Educare? Formare? Istruire? O indottrinare? Ecco la sfida che oggi si pone agli educatori e docenti per risolvere la tanto esecrata “emergenza educativa”.
Il ruolo di docente educatrice e il lavoro quotidiano sui giovani nella nostra scuola, mi impongono di riflettere su alcune considerazioni: il postulato è che, nel percorso di vita scolastico, partendo dalla centralità dell’alunno, considerato come”persona” e non più come mero discente/utente, occorre praticare una ‘rivoluzione copernicana’ ovvero metodologica:
– Educare come priorità rispetto all’istruire o indottrinare.
– valenza strumentale e metacognitiva di tutte le discipline curricolari nel più ampio progetto formativo;
– focalizzazione del percorso di formazione sull’obiettivo “persona” e individuo, soggetto pensante ed emotivamente maturo ed equilibrato, dotato di ricchezza di sentimento e non solo di completezza di cognizioni tecniche;
– priorità e centralismo dell’educazione’ rispetto alla conoscenza di disciplina o di indirizzo, in un inconfutabile rapporto di “fine a mezzi”.

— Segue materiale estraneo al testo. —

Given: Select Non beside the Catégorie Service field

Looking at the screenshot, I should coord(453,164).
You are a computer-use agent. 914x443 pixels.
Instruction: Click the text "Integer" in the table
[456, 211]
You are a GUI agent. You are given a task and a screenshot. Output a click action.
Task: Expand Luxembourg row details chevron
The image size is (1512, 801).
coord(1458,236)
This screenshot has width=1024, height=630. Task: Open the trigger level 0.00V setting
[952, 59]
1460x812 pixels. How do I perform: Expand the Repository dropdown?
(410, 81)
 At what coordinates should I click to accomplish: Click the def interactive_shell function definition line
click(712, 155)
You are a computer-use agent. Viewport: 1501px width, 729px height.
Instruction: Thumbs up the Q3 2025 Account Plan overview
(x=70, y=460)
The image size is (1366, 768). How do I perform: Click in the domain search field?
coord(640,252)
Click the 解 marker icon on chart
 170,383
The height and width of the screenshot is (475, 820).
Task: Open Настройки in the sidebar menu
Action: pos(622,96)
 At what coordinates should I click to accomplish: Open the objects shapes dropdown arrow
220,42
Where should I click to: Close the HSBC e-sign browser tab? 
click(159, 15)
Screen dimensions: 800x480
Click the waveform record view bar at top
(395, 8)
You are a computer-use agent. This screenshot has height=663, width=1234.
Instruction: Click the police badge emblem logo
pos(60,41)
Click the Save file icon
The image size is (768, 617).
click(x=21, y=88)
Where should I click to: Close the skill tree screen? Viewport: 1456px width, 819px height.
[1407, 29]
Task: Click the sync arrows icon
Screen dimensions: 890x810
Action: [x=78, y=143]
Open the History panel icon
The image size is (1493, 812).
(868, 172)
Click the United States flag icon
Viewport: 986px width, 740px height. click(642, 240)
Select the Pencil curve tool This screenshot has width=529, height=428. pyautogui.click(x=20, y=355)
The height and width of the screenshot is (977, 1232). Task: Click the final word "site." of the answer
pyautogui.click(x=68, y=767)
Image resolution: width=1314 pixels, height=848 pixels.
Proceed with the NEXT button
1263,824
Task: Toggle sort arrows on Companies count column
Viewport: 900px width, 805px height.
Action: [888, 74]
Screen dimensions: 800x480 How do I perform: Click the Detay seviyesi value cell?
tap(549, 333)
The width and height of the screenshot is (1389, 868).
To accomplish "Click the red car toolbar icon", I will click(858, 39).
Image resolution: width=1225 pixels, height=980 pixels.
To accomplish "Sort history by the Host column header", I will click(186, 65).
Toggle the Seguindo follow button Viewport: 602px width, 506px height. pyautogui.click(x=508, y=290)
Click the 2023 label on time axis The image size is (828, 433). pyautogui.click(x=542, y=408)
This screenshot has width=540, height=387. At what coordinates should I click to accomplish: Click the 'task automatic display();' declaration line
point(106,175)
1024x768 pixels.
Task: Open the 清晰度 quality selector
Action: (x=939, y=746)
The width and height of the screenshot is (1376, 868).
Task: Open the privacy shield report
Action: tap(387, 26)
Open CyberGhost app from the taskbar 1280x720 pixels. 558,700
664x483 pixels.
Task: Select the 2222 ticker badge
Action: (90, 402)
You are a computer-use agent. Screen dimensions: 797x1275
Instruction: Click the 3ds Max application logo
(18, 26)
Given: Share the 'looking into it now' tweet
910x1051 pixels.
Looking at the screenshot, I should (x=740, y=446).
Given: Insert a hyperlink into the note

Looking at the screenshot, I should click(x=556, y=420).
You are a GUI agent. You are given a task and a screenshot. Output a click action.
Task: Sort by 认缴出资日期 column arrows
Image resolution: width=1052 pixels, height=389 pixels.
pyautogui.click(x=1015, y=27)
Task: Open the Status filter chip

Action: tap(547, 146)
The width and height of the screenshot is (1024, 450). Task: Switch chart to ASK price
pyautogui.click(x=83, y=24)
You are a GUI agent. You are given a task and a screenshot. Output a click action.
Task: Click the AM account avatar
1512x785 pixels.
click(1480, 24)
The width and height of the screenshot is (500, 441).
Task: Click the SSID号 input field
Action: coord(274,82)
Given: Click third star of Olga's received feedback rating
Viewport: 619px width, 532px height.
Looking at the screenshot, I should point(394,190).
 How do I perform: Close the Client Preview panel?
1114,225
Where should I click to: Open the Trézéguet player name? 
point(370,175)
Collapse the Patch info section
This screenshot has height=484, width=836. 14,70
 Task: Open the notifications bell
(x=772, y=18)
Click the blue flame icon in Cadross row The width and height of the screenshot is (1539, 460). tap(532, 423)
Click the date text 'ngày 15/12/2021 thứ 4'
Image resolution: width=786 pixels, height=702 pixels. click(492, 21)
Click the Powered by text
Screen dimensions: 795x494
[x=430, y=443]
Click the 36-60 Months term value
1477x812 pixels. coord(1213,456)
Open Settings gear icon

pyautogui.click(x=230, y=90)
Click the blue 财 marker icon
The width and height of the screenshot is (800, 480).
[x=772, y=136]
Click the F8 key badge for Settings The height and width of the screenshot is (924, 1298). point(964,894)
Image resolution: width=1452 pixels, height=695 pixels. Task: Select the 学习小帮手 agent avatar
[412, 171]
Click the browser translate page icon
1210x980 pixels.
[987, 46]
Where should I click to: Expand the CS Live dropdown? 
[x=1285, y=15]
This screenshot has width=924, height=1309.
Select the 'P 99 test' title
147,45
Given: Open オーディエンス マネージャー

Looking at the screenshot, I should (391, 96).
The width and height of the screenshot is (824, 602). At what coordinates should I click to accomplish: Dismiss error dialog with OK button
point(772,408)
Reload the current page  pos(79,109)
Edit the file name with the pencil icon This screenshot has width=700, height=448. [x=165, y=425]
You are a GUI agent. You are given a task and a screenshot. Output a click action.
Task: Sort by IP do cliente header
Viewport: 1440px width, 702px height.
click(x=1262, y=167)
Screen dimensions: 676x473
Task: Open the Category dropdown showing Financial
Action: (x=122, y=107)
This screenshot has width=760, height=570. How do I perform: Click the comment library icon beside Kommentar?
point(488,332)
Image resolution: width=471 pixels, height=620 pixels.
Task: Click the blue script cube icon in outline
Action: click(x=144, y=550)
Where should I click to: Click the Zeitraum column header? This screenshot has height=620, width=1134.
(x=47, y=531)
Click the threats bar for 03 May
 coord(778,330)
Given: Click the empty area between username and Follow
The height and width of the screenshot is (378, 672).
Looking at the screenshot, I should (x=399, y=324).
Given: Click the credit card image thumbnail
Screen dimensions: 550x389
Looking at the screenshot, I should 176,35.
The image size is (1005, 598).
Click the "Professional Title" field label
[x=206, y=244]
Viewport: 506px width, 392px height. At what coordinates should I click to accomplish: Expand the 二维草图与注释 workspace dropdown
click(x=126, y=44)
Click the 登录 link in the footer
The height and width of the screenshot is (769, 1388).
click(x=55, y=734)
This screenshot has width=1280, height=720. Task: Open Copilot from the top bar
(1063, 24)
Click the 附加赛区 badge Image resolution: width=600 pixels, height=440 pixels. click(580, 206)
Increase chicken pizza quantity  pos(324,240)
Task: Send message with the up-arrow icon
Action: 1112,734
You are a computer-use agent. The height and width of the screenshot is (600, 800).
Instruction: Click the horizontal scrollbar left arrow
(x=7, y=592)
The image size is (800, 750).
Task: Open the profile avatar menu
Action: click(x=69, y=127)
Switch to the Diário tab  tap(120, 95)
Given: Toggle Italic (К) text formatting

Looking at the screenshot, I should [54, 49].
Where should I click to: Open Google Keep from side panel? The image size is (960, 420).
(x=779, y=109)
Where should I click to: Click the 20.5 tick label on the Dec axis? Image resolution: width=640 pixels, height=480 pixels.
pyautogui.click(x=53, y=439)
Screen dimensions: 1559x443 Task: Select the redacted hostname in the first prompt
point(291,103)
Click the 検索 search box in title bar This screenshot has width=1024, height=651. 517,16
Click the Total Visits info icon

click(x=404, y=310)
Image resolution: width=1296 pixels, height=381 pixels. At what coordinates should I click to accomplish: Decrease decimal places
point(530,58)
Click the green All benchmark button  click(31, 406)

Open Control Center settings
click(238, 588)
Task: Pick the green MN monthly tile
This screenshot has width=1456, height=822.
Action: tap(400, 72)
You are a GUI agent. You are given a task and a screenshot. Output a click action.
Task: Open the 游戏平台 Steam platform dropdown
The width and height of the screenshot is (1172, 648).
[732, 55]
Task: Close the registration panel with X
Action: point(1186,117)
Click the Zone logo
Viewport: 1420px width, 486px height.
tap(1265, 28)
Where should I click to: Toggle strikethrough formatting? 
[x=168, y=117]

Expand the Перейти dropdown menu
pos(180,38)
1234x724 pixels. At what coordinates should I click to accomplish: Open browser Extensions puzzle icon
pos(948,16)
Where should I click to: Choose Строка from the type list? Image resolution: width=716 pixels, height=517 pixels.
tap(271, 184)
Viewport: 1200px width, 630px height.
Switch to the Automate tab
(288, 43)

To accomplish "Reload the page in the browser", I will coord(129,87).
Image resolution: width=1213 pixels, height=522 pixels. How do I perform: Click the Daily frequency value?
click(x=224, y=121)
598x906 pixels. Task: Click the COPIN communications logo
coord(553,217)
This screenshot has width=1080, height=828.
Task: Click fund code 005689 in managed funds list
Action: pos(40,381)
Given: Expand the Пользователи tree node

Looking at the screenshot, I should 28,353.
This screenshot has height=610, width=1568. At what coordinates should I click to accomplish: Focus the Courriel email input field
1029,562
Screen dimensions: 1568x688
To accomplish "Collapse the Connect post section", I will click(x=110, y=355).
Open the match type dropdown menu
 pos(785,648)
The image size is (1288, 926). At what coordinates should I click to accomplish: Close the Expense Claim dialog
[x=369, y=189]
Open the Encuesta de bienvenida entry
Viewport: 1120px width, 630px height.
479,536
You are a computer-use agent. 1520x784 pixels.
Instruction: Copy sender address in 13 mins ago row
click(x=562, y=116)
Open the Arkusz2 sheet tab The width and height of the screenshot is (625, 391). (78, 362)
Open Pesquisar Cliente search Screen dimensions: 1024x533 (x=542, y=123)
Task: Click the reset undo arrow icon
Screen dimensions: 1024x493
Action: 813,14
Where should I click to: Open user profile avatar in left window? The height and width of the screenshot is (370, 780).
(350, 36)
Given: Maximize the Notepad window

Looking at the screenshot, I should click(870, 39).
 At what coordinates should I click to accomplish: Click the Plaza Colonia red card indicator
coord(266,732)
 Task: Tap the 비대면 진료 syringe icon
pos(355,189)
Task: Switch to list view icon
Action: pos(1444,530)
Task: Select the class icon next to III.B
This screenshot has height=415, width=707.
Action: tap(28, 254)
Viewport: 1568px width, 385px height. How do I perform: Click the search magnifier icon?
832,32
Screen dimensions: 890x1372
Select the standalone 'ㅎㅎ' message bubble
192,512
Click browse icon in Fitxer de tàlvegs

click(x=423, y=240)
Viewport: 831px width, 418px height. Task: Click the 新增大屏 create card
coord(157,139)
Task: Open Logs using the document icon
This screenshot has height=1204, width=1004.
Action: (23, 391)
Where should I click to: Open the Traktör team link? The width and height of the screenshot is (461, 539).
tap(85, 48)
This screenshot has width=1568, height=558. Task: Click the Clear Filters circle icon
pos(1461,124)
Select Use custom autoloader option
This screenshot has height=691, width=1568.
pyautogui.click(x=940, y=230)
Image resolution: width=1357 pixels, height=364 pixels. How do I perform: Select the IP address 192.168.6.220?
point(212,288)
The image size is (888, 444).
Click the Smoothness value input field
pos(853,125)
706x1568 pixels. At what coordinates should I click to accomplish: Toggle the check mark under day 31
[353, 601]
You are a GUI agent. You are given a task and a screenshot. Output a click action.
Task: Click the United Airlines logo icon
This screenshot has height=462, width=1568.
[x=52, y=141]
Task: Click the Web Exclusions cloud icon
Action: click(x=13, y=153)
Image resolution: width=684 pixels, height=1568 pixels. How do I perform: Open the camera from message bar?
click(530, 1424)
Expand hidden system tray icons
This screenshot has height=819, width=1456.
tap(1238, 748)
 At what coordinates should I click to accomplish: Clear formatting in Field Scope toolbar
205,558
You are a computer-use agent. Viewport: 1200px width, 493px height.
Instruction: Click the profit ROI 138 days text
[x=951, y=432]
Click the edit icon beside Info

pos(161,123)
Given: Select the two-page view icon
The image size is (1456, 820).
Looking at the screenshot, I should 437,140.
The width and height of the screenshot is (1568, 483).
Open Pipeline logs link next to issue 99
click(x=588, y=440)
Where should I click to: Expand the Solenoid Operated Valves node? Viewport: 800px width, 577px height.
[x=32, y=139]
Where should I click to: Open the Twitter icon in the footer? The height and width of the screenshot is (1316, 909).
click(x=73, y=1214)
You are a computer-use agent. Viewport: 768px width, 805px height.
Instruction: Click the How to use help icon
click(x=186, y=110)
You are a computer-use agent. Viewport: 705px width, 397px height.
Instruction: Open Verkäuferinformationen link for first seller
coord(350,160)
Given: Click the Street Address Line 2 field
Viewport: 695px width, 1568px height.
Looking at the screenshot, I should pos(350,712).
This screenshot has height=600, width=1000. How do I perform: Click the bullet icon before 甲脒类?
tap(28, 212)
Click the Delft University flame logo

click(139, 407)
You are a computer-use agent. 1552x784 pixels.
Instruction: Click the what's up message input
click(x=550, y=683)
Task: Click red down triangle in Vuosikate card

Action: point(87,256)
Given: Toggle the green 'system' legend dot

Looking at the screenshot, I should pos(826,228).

– personalizzazione e gestione individuale, prima ancora che di gruppo, di tutti gli interventi educativi;
– pregiudizialità della condotta, o comportamento, nella valutazione di ogni altro parametro cognitivo.
Purtroppo oggi le linee di indirizzo, a cui le politiche scolastiche si ispirano, vanno in tutt’altra direzione: prediligono la normativizzazione delle relazioni interpersonali, la rigorosa burocratizzazione degli interventi e delle pratiche formative e la aziendalizzazione della dimensione scolastica ed educativa.
Se il fine di ogni percorso educativo è, in un continuo perfezionamento attraverso la riflessione e il contributo di tutte le conoscenze, la delicata e complessa realizzazione del “progetto Uomo”, secondo la sua nobile e mirabile accezione classica e umanistica, viene logico invocare un’inversione di tendenza ideologica e ribadire finalmente la centralità della funzione educativa, intesa come cultura del “humanitas”, rispetto a tutte le altre scienze e conoscenze meramente tecniche che pure contribuiscono al suo realizzarsi.
Le attività e pratiche educative, che spaziano dall’educazione alla legalità piuttosto che alla bellezza o alla socialità, all’armonia psicologica, ecc ecc…..non vanno relegate più al ruolo di “ancelle” delle conoscenze disciplinari, ma devono assurgere alla loro più autentica dimensione di “valore cardine” e fondante della formazione umana.
In un mondo in cui, sempre con maggiore insistenza, si esaltano le virtù delle “competenze”, è ragionevolmente auspicabile il perseguimento della “madre di tutte le competenze”: il saper vivere secondo le leggi della civiltà e de “l’umana sapienza”.